» OBJECTIVE
Return everything from the line containing "This screenshot has height=492, width=801." down to the final line, both included, in identical wording. Omit the pictures.

▬▬▬▬▬▬▬▬▬▬

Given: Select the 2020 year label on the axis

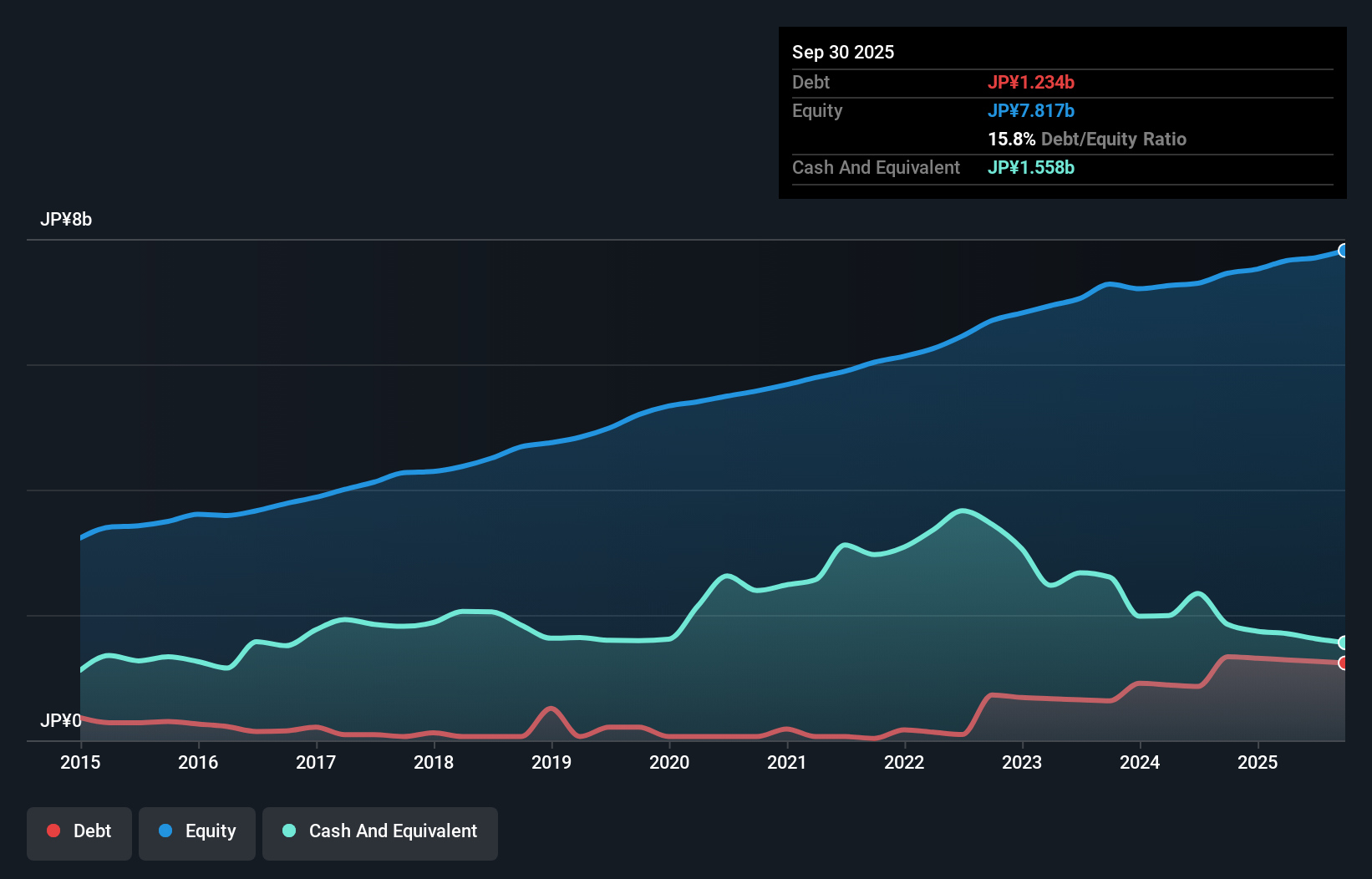Looking at the screenshot, I should coord(669,763).
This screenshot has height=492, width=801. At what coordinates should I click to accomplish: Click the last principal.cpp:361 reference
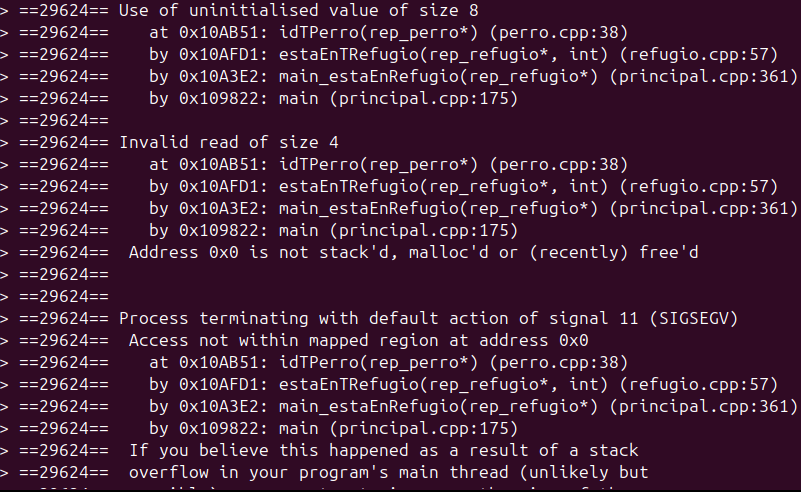point(703,407)
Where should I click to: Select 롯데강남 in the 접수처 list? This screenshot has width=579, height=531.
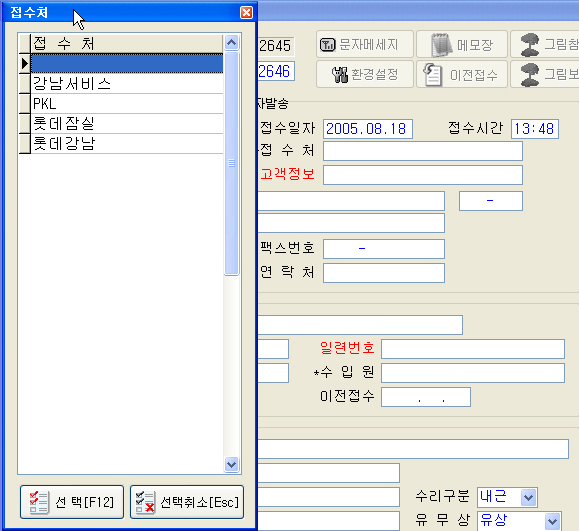(x=127, y=143)
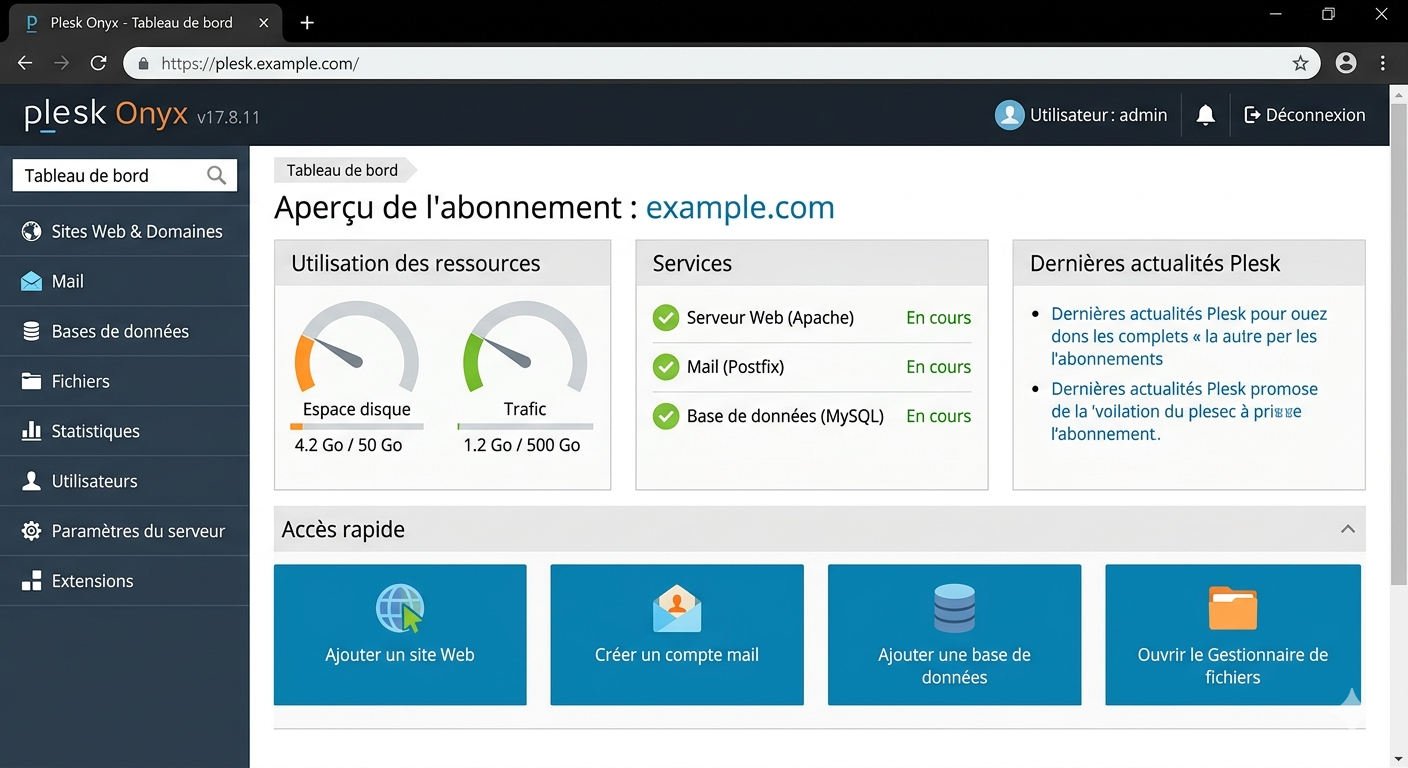Open a new browser tab
The width and height of the screenshot is (1408, 768).
click(307, 22)
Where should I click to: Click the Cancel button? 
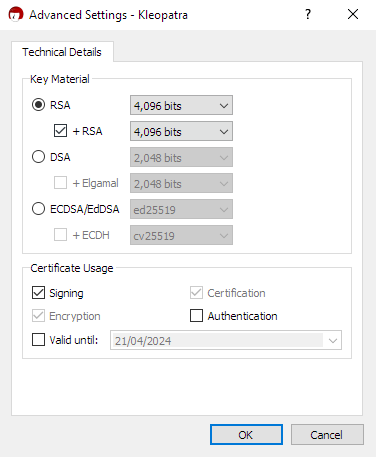pos(327,435)
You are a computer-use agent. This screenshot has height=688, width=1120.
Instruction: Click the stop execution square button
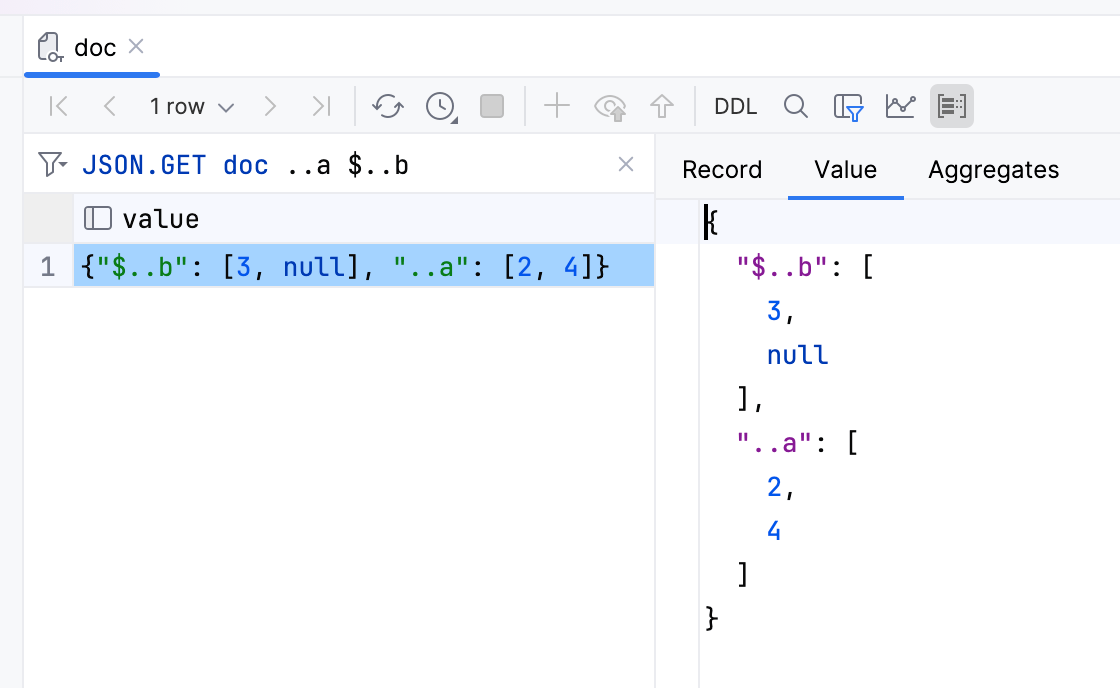coord(492,106)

▬▬▬▬▬▬▬▬▬▬

» RESPONSE TO THE TASK
This screenshot has height=492, width=801. At what coordinates should I click to accomplish: Click the last principal.cpp:361 reference
point(703,407)
Where should I click to: Select 롯데강남 in the 접수처 list? This screenshot has width=579, height=531.
(x=127, y=143)
Open a new browser tab
The width and height of the screenshot is (1408, 768).
click(307, 22)
Where should I click to: Click the Cancel button? 
pos(327,435)
You are a computer-use agent. This screenshot has height=688, width=1120.
Instruction: Click the stop execution square button
coord(492,106)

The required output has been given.